Taste test: Starbucks Blueberry Streusel Muffin

If you're a fan of the previous blueberry muffin sold at Starbucks, we have some sad news for you. The king is dead; long live the king. Starbucks Blueberry Streusel Muffin replaces it immediately, as in, today, right now, sorry you didn't stock up over the weekend. That said, if you liked the old one, you'll likely be just as happy with this. The cinnamon streusel swirl is more subtle than you might expect from such a potent spice, leaving room for notes of vanilla to come forward. The blueberry is also subtler than you'd expect, making this almost as much of a vanilla muffin with notes of cinnamon and blueberry as it could fairly call those two titular.

Texturally, it's very tender and moist, but without exploding crumbs as usually happens when the batter cooks up this loosely.

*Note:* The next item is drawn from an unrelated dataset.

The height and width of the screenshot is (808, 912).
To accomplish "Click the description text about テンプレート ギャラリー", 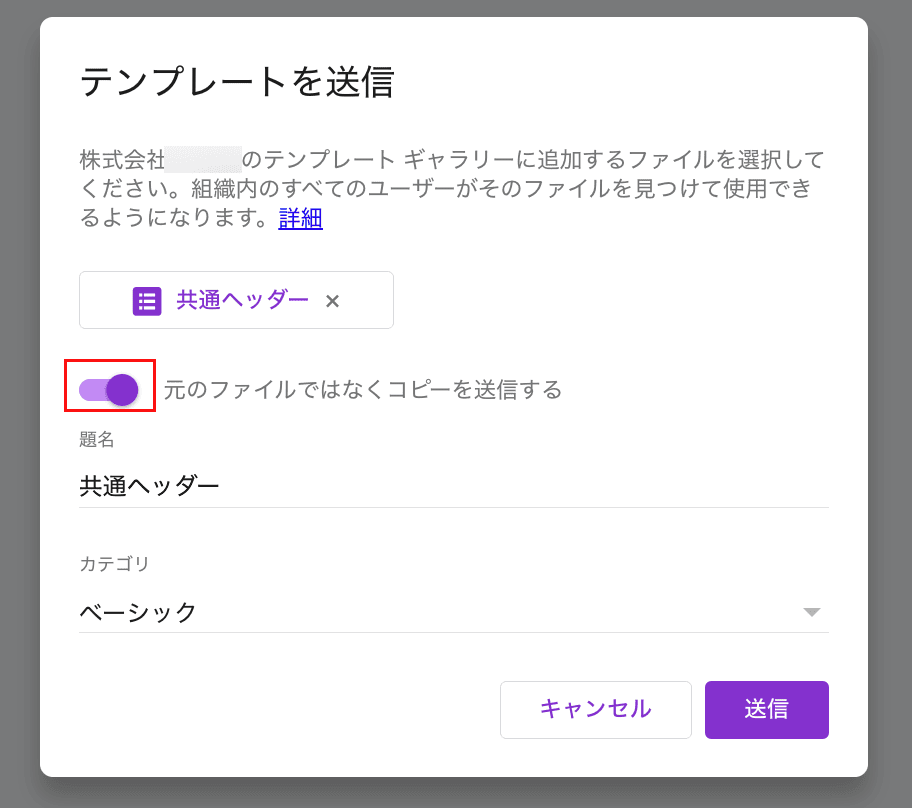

Credit the exterior, which has a light, shallow crispiness, meaning, there isn't a deep substrate of loose, airy cake. Instead, it's just a great spring to the crumb through and through. High marks here.

Acing its bread, but lacking the explosive burst of berry a muffin like this needs, it's an A+ baked good with B- category characteristics containing 370 calories, 5 grams of protein, 27 grams of sugar, 47 grams of carbs, and 18 grams of fat for $3.45. If the blueberry or cinnamon had been laced through the base flavor stronger to dominate, this would have been a recommendation. You'll like it with your coffee, but as berry muffins go, it lacks the intensity needed to succeed.

What's worth buying from Starbucks new 2024 summer menu items?

Absolutely get your hands around the Egg, Pesto, and Mozzarella Sandwich. I know what I'll be ordering on airport layovers from now on — historically the likeliest place to find me in line at Starbucks — since this is a great breakfast item sturdy enough for dinner. It's the MVP of the new menu. You won't get too full finishing it, but you will feel fueled up. And isn't that the best way to have a summer adventure? If you're reading this in winter, simply add a warm Blueberry Streusel Muffin to your order and enjoy both.

While the Tropical Citrus Iced Energy isn't exactly the perfect pairing to the egg sandwich, it's definitely the better match among the new energy drinks, and the better of the two regardless. With these in your hands, you'll be a happy camper, hiker, beachgoer, or just a hungry office worker chilling in the A/C while you wait for your Starbucks-adjacent, off-brand Kirkland Signature Egg Bites to cook up in the microwave, dreaming of that Starbucks Reserve happy hour martini awaiting you.